- **TASK TO COMPLETE**: Read through the entries below and return each line with the word "numbered".

(Collected data entries)
┌──

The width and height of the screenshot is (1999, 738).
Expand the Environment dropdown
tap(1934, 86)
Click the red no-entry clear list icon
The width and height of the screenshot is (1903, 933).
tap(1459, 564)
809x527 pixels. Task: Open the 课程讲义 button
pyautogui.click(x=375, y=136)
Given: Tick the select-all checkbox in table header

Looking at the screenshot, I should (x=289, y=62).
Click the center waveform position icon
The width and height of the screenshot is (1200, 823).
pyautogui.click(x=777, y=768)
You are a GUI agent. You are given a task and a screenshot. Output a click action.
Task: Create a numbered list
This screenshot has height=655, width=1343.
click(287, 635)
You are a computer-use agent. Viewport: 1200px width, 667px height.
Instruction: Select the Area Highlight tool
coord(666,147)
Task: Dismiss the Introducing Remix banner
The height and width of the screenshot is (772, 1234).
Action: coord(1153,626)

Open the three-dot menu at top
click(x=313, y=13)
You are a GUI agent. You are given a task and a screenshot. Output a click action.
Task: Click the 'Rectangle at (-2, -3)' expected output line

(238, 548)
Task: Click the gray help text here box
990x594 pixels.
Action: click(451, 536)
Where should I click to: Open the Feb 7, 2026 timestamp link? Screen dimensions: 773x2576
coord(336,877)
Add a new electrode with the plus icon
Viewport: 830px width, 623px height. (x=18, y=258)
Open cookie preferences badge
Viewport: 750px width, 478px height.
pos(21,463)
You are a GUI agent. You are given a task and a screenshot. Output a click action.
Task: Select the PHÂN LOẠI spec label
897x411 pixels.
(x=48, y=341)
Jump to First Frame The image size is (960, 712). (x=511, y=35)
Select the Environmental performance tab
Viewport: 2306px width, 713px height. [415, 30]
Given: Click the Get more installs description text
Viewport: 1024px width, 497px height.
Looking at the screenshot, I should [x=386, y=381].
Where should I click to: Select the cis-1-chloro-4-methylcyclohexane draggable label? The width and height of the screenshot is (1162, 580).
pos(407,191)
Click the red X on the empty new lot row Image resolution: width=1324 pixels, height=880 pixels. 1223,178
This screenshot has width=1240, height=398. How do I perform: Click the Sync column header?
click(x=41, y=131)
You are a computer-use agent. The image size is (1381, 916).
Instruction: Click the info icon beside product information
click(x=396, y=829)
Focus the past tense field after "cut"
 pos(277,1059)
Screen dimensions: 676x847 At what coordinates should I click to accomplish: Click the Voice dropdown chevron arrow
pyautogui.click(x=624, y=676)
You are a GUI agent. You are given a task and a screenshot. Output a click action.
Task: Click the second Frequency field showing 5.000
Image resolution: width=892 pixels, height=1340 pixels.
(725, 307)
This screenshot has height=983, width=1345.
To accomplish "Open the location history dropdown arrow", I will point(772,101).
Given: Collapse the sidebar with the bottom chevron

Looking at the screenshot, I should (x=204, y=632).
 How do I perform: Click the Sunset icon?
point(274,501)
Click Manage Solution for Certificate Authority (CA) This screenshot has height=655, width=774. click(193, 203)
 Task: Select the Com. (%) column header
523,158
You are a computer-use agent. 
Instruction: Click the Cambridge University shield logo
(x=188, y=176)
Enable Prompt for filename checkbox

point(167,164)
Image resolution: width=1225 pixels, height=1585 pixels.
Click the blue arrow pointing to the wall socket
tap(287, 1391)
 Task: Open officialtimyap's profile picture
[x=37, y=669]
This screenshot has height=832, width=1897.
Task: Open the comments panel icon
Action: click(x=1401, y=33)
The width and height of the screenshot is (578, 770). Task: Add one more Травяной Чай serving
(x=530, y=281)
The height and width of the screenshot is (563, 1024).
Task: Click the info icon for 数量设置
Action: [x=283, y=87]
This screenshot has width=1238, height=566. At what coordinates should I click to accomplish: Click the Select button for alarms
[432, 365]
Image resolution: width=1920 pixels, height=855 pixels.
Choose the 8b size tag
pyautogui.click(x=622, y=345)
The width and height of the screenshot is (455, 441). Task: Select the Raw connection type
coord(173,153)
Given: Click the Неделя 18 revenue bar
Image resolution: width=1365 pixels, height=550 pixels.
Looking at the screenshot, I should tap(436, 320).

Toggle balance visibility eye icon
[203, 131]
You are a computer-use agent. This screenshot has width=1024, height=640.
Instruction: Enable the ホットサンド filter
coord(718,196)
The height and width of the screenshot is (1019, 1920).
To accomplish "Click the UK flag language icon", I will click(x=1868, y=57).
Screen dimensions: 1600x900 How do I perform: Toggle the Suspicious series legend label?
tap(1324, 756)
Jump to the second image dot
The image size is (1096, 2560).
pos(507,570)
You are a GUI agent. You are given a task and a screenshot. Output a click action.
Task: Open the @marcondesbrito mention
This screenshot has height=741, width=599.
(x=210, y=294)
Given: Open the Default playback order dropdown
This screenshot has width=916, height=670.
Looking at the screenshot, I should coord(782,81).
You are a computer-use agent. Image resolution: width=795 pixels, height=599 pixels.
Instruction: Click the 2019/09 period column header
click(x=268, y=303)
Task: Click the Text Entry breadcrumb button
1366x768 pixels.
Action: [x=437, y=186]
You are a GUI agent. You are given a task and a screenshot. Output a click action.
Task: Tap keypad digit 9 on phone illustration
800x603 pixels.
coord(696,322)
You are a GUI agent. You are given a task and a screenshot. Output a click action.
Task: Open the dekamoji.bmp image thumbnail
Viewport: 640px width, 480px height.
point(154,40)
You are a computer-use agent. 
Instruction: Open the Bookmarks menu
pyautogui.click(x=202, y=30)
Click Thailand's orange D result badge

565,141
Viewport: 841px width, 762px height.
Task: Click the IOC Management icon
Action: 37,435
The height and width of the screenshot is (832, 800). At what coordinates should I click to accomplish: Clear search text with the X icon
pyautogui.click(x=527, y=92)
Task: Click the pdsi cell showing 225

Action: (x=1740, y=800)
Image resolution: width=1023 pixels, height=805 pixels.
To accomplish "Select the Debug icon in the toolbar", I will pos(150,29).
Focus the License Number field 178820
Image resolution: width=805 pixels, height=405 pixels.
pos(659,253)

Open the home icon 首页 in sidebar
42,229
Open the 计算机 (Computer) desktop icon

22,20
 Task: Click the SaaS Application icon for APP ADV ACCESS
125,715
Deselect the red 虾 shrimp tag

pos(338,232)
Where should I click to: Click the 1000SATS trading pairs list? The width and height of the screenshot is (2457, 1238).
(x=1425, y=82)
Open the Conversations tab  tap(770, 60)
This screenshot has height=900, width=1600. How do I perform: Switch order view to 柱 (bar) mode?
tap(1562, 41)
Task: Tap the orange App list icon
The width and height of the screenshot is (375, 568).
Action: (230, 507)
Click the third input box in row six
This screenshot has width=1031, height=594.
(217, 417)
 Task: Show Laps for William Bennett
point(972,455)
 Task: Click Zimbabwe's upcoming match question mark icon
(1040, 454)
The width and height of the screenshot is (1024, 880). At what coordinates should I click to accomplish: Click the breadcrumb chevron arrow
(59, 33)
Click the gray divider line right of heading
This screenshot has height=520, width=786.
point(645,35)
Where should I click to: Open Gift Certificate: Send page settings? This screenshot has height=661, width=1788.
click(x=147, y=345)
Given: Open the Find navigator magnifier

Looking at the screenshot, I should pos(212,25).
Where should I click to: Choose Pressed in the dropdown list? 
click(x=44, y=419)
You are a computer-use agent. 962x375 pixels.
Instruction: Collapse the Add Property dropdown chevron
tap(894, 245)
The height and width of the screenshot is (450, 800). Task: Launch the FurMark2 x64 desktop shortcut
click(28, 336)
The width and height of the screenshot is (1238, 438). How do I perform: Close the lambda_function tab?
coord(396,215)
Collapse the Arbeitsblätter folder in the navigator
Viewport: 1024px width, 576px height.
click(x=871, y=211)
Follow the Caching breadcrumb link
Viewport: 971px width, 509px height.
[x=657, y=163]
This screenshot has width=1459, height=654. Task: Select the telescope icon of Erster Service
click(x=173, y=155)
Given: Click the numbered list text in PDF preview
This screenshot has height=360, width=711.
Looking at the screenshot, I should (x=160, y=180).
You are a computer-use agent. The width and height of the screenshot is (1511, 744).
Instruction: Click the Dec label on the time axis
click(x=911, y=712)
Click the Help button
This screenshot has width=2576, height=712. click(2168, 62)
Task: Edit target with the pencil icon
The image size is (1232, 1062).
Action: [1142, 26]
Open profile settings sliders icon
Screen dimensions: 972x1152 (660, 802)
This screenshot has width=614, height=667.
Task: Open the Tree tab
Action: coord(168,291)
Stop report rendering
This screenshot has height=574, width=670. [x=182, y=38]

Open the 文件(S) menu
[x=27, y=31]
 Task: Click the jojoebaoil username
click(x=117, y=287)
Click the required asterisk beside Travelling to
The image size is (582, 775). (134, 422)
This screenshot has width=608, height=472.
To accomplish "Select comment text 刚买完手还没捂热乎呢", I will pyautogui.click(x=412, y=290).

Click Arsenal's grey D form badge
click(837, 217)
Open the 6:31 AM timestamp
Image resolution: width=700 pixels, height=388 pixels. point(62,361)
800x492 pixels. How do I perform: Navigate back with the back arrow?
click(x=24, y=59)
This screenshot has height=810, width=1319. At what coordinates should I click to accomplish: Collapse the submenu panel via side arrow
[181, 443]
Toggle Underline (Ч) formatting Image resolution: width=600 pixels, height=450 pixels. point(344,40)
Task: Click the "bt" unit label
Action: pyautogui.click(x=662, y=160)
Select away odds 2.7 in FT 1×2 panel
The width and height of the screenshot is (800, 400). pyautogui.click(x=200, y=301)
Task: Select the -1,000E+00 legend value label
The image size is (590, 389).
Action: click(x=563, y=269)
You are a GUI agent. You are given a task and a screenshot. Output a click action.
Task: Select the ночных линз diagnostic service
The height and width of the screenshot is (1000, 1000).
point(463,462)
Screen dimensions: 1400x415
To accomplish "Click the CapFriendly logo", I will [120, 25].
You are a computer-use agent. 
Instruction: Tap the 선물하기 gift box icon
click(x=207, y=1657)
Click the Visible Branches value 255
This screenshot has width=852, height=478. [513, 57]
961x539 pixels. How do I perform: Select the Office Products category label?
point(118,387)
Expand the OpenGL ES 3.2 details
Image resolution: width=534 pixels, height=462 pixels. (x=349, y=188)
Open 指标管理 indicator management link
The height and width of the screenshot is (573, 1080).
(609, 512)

└──

- **YOUR SOLUTION**:
Task: Create a numbered list
Given: Click the numbered list text in PDF preview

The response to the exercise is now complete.